A groundbreaking study from the Institut Pasteur has revealed how aminoglycoside antibiotics penetrate bacterial cells, a discovery that could significantly enhance their effectiveness against resistant strains. Published in Science Advances on September 5, 2025, the research identifies sugar transporters as crucial facilitators of antibiotic entry into bacteria, specifically Escherichia coli, a common pathogen causing severe infections.
The research team, which included scientists from Inserm, CNRS, and Université Paris Cité, demonstrated that aminoglycosides utilize sugar transporters—proteins that typically allow sugars like glucose and fructose to enter bacterial cells. This finding not only elucidates the entry mechanism of these antibiotics but also presents an opportunity to improve their penetration rates, particularly in resistant bacterial strains.
Understanding the Role of Sugar Transporters
Aminoglycosides are known for their effectiveness against a variety of bacteria, including Pseudomonas aeruginosa and Staphylococcus aureus. Their ability to cross the double membrane of gram-negative bacteria like E. coli is vital for disrupting protein synthesis, which leads to bacterial death. Despite their effectiveness, some strains of E. coli have developed resistance, contributing to approximately 829,000 deaths worldwide in 2019.
According to Zeynep Baharoglu, lead author and Research Director at the Institut Pasteur, the mechanism by which aminoglycosides enter bacterial cells has long been debated. Previous theories suggested passive entry through the bacterial envelope. However, the team’s research, which initially focused on stress response in bacteria, opened new avenues for understanding antibiotic transport.
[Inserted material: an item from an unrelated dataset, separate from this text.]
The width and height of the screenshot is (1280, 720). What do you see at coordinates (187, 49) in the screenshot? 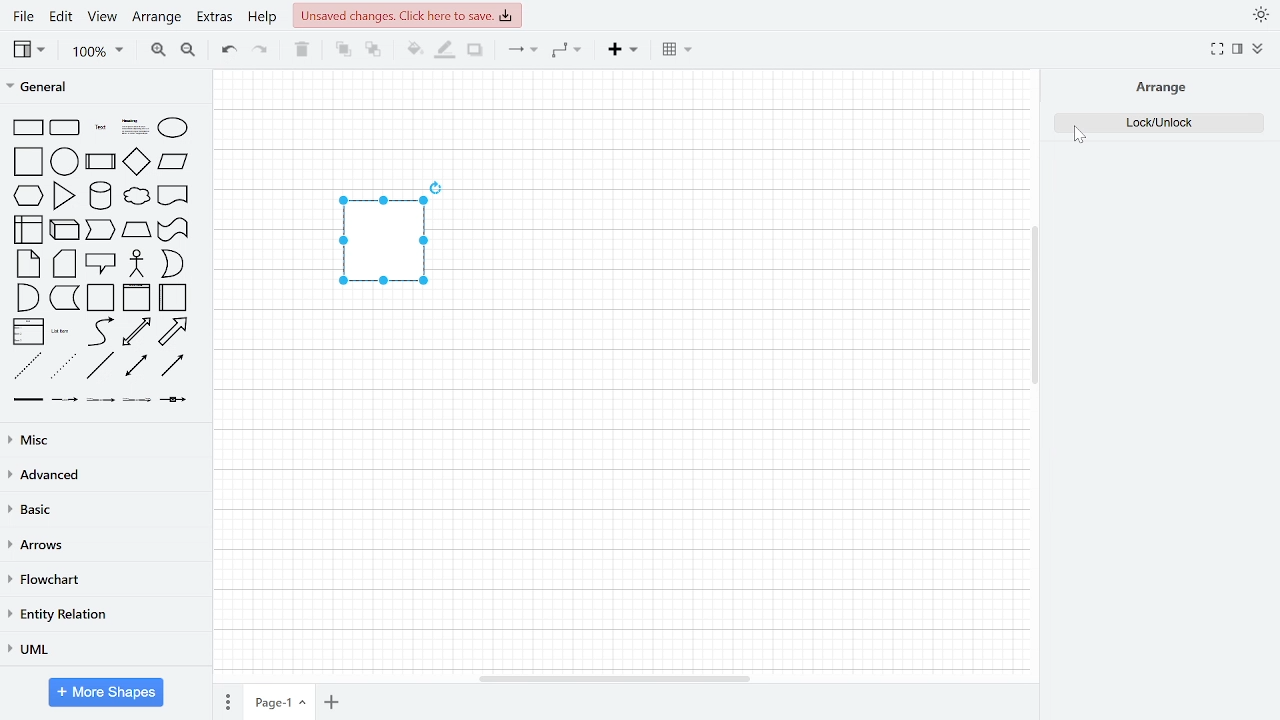
I see `zoom out` at bounding box center [187, 49].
While investigating Vibrio cholerae, the team observed that the antibiotics’ efficacy correlated with the presence of sugar transporters. This prompted further studies on E. coli, leading to unexpected results. “Using fluorescent aminoglycosides, we confirmed they actively enter E. coli through sugar transporters, marking the first evidence of this transport mechanism for antibiotics,” Baharoglu stated.
Enhancing Antibiotic Sensitivity with Uridine
The researchers noted that the abundance of sugar transporters can vary depending on environmental sugar levels. To investigate this further, they tested 200 compounds on human samples contaminated with E. coli and in animal models of urinary tract infections. They identified uridine as a potent candidate that could double the number of sugar transporters in the bacteria.
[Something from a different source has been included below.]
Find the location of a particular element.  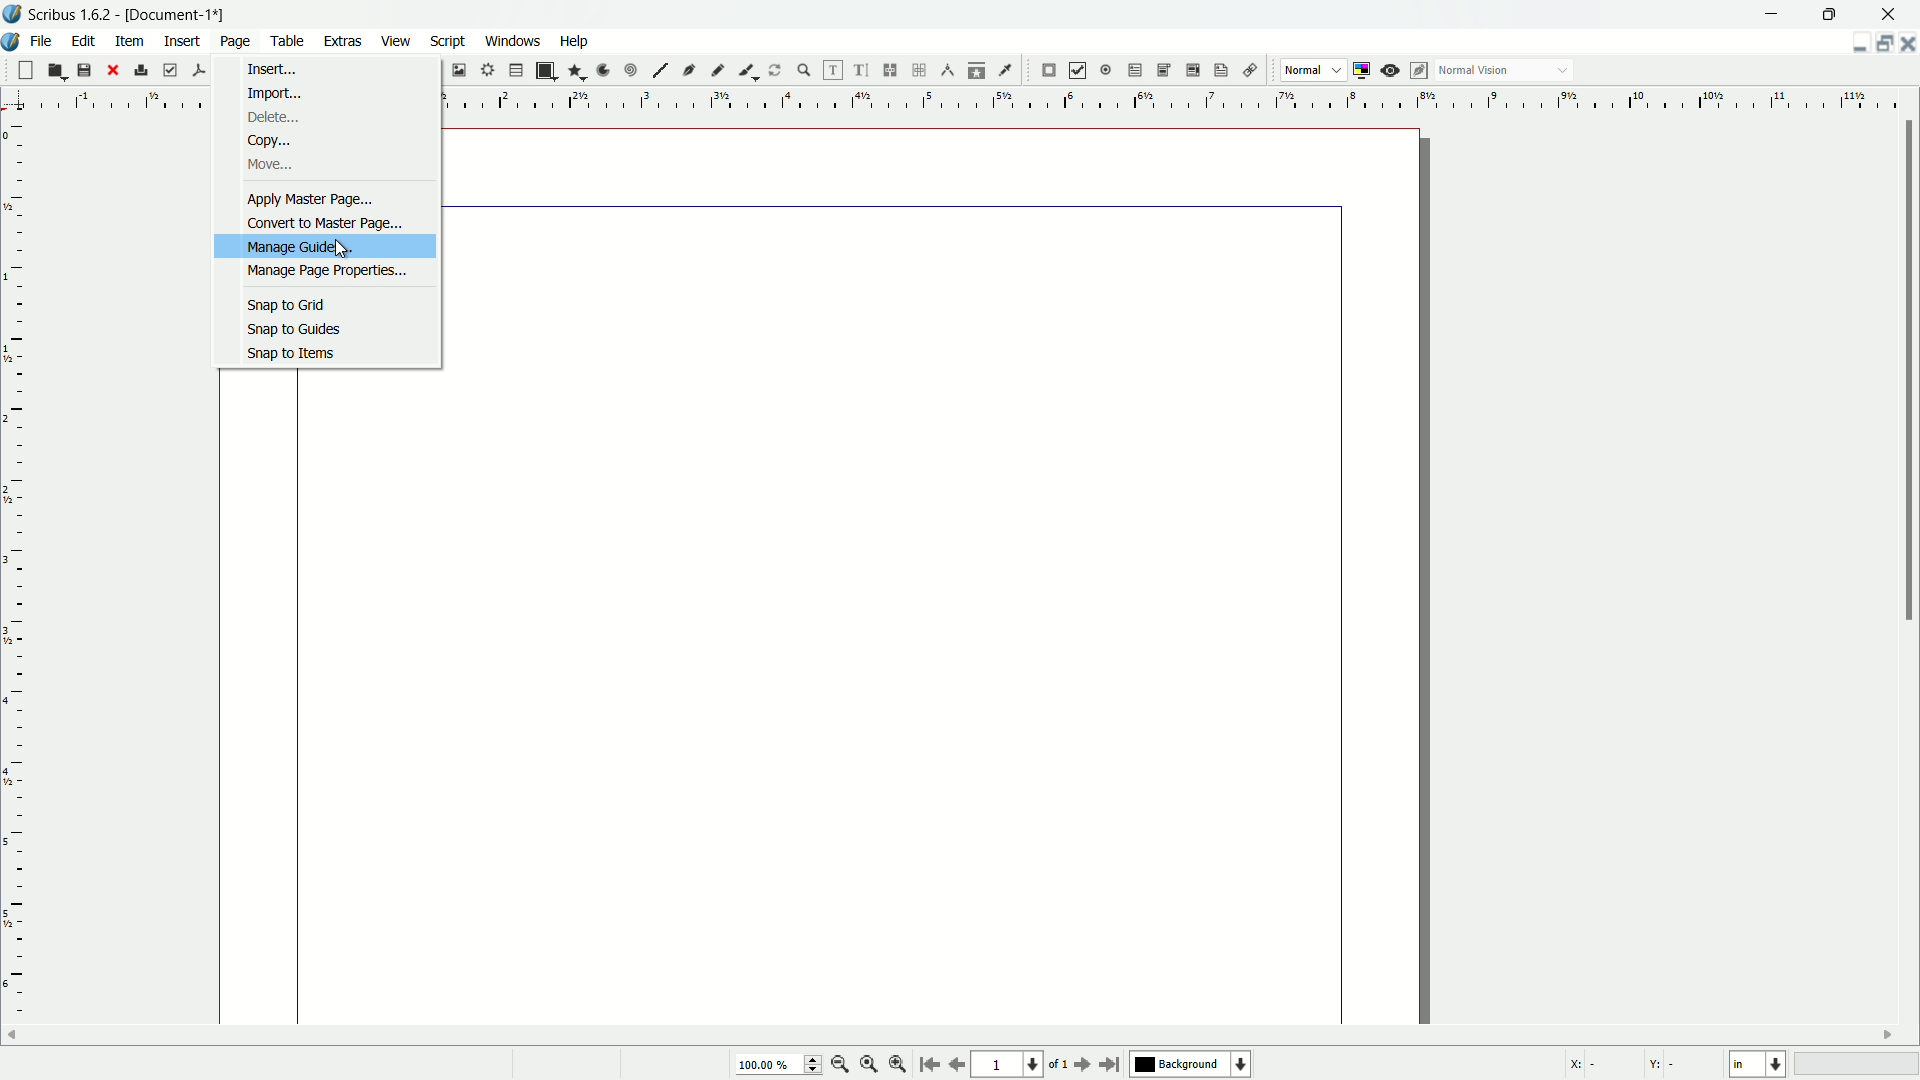

eye dropper is located at coordinates (1008, 70).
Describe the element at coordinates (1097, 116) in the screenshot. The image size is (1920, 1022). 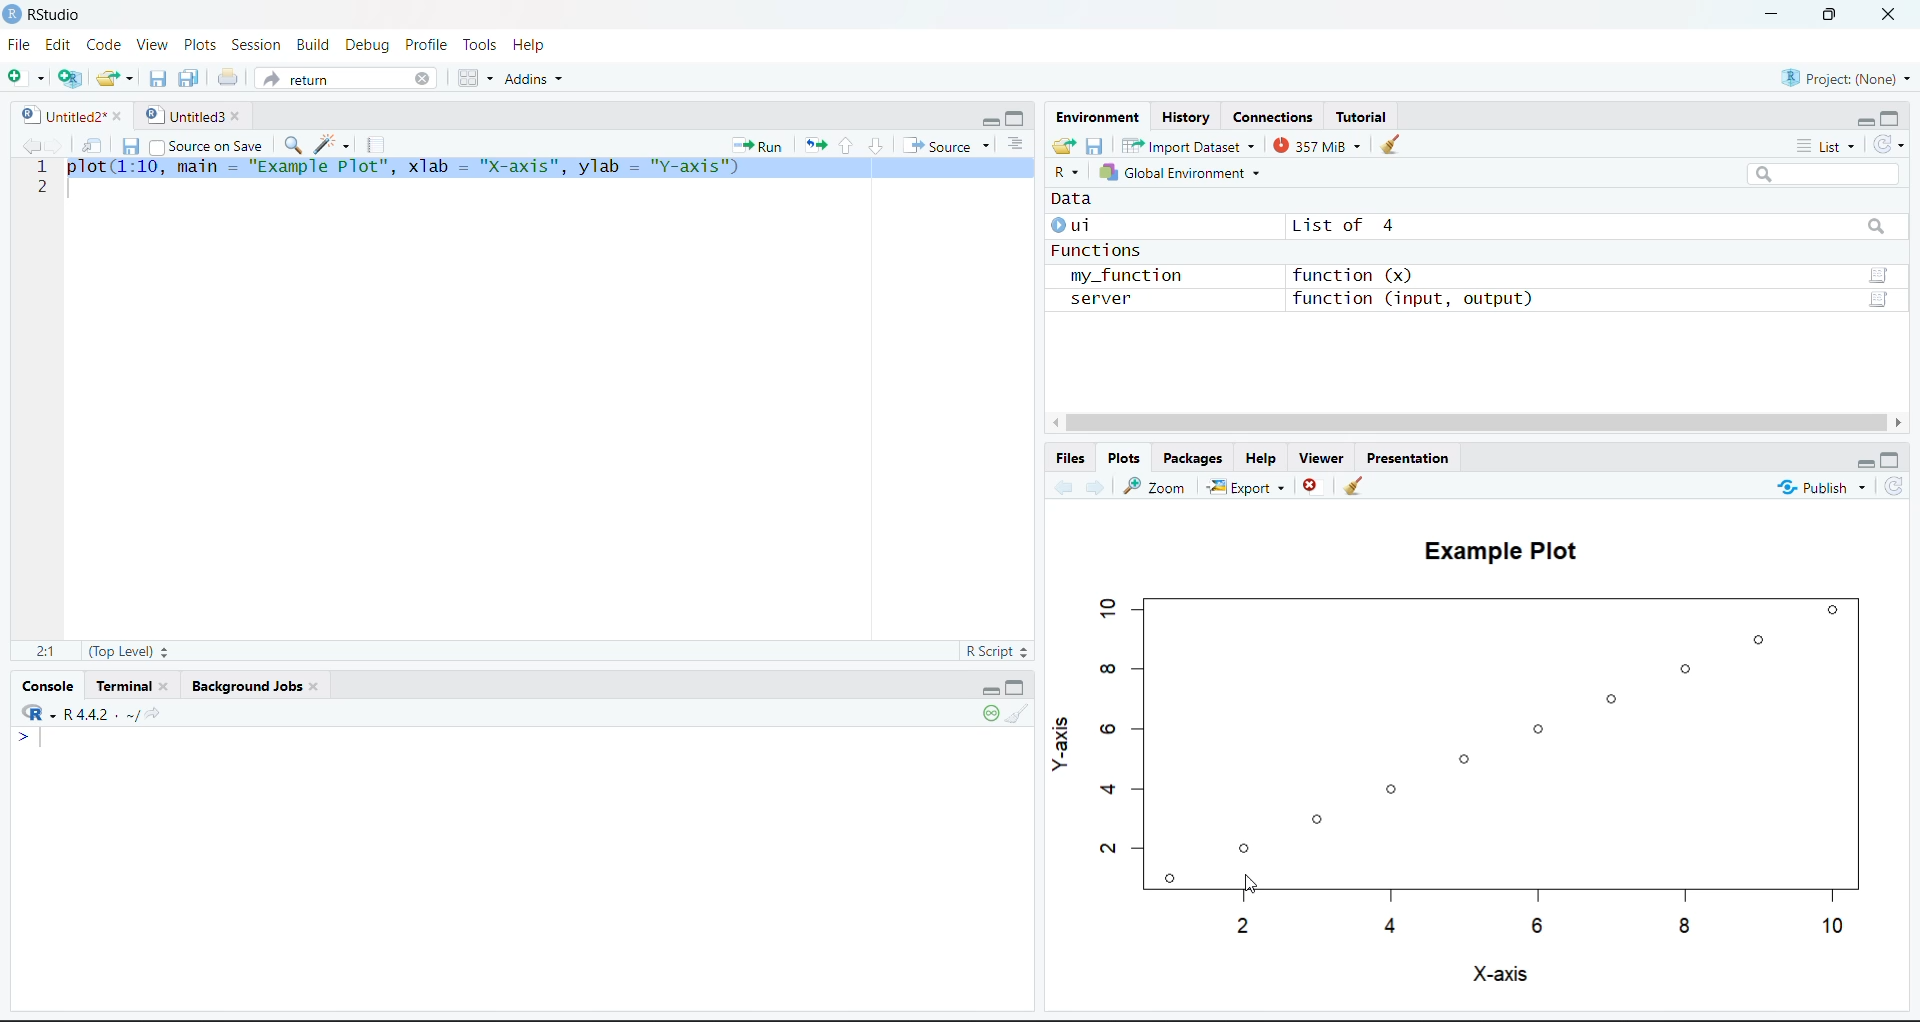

The results were striking: the introduction of uridine led to a tenfold increase in sensitivity of E. coli to aminoglycosides. The study noted that even drug-resistant strains regained sensitivity to these antibiotics in the presence of uridine. Baharoglu emphasized the significance of this finding, indicating that it could lead to reduced antibiotic dosages, thereby lowering the risk of developing resistance and minimizing side effects associated with high doses, such as kidney and inner ear toxicity.
The implications of this discovery extend beyond E. coli. Similar effects were observed in other bacterial strains, raising hopes for broader applications in treating infections.
Didier Mazel, Head of the Bacterial Genome Plasticity Unit at the Institut Pasteur, highlighted that uridine is already used in clinical practice for various conditions. Its established safety profile in humans allows for quicker clinical trials and potentially reduces the costs associated with bringing new treatments to market.
According to the World Health Organization, antibiotic-resistant bacteria contributed to over 6 million deaths in 2019 alone. The research from the Institut Pasteur underscores the crucial role of fundamental scientific investigation in developing strategies to combat antibiotic resistance effectively.
As clinical trials are anticipated in the near future, this innovative approach could transform how aminoglycosides and potentially other antibiotics are utilized in medical settings, offering hope in the ongoing battle against resistant bacterial infections.